PROBLEM TO SOLVE ▸ Starting at the line that contains "Where should I", copy every line through the end of the records below exactly as written, leaving out pictures.

(DATASET CONTENT Opens)

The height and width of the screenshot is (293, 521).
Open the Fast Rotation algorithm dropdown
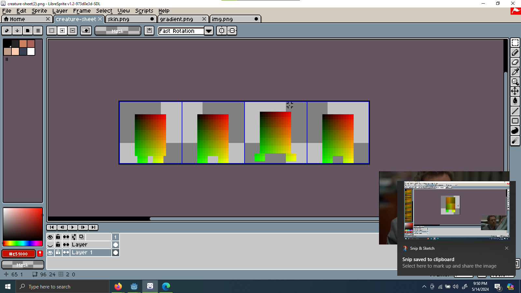208,31
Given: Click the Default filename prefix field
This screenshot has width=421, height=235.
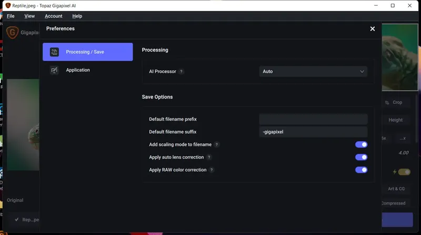Looking at the screenshot, I should coord(313,119).

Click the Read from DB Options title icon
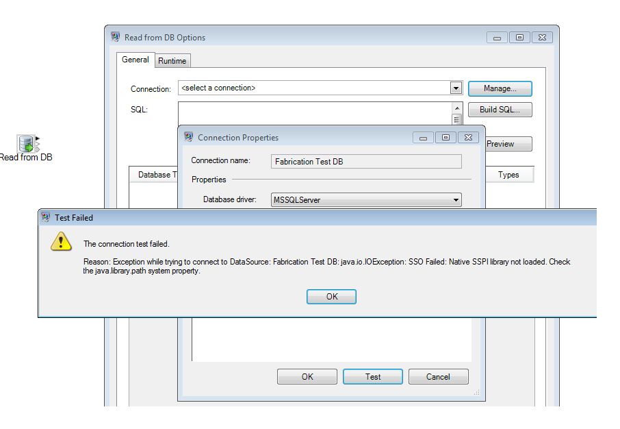tap(116, 37)
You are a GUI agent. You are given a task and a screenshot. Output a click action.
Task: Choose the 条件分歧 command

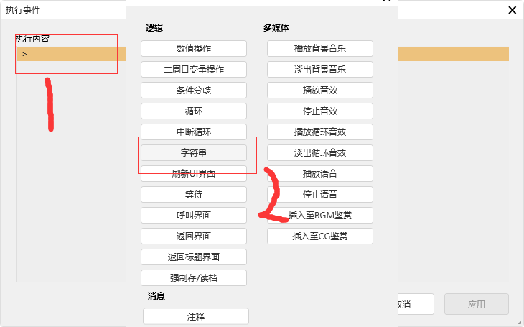(x=194, y=91)
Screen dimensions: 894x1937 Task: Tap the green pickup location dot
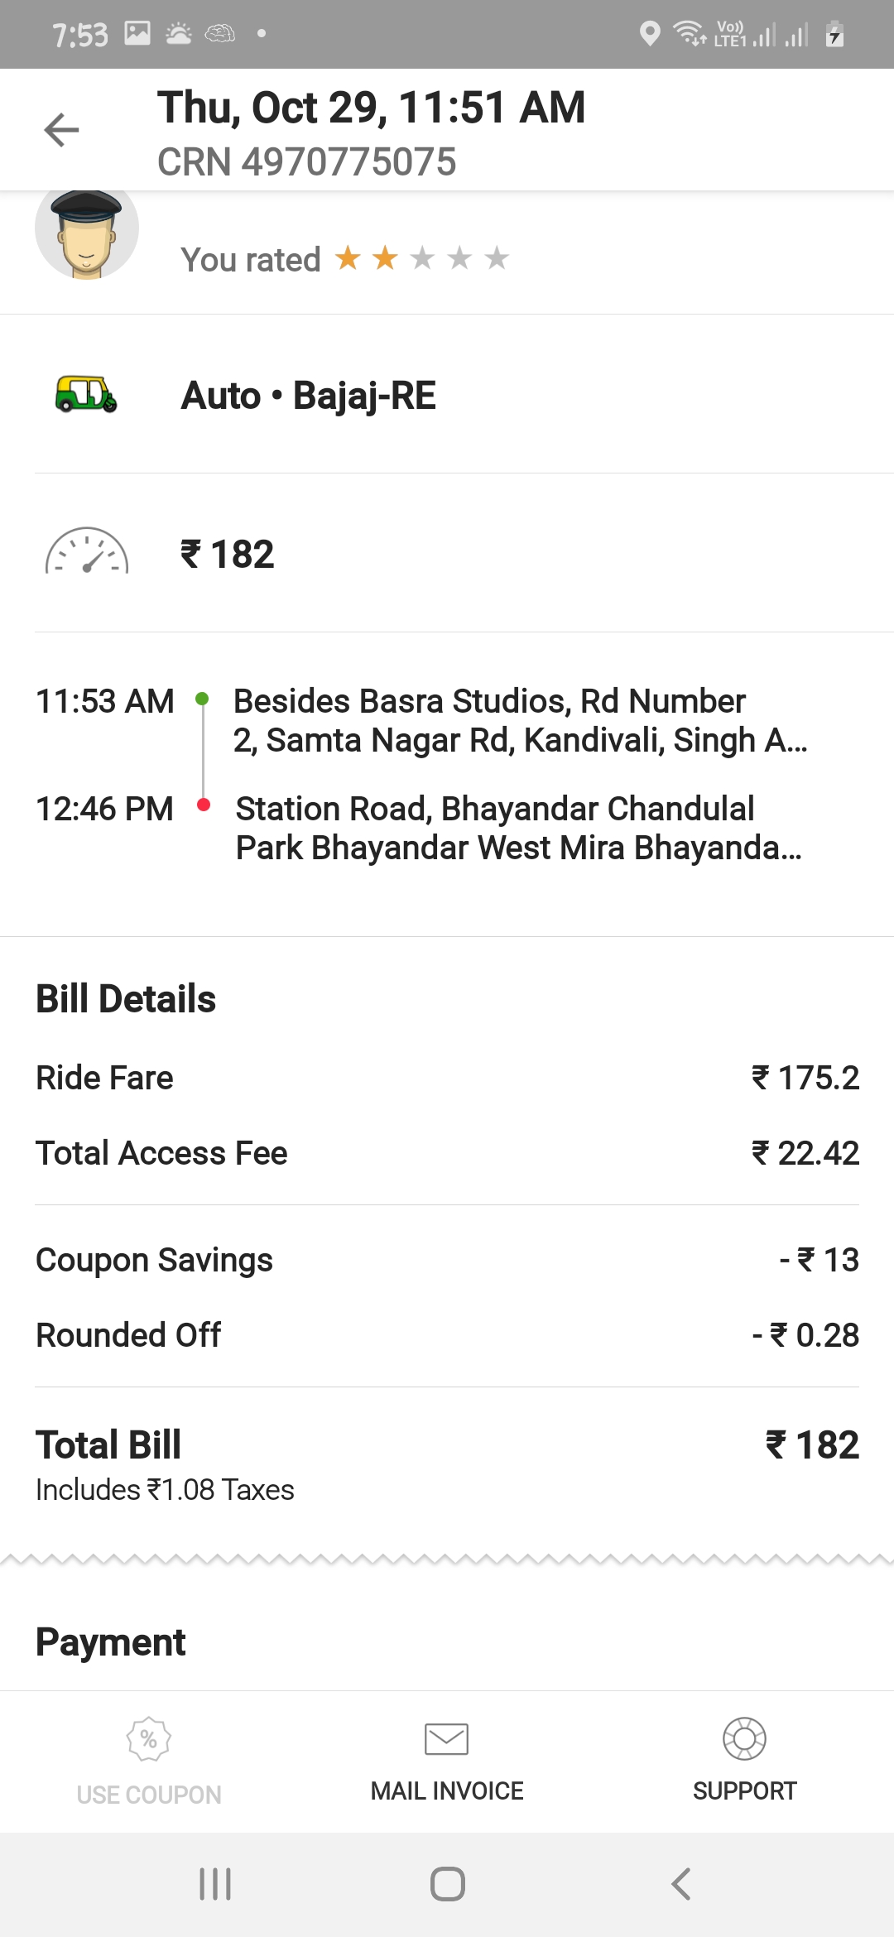[202, 699]

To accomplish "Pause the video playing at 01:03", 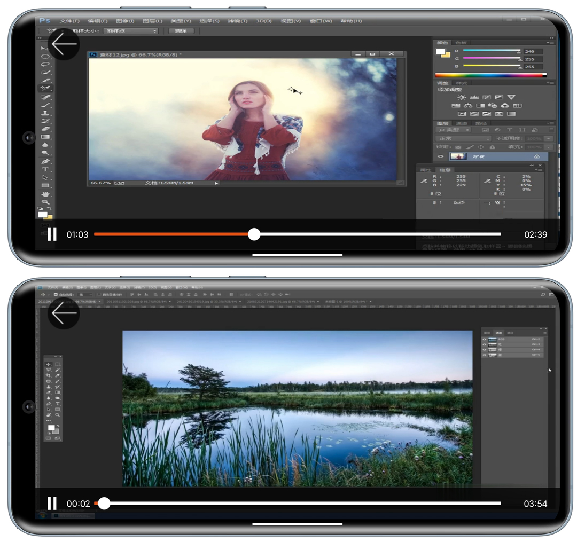I will click(52, 234).
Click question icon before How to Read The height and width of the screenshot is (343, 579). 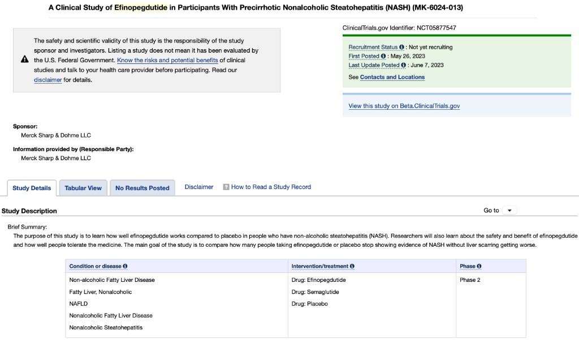click(x=226, y=187)
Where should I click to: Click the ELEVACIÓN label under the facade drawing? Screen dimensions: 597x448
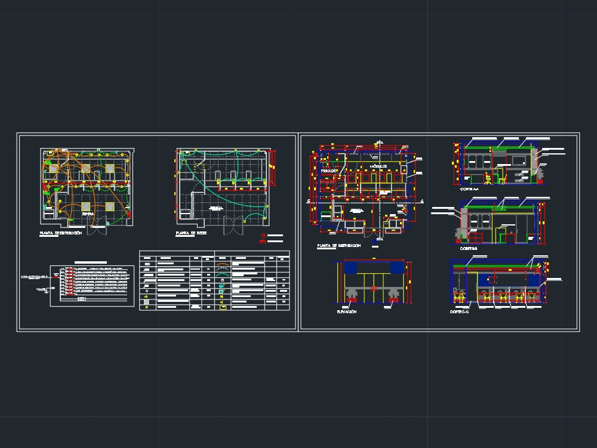pos(346,311)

(DATASET CONTENT Closes)

OUTPUT FOR THIS TASK ▸
Where should I click to: Click the ELEVACIÓN label under the facade drawing? Screen dimensions: 597x448
pos(346,311)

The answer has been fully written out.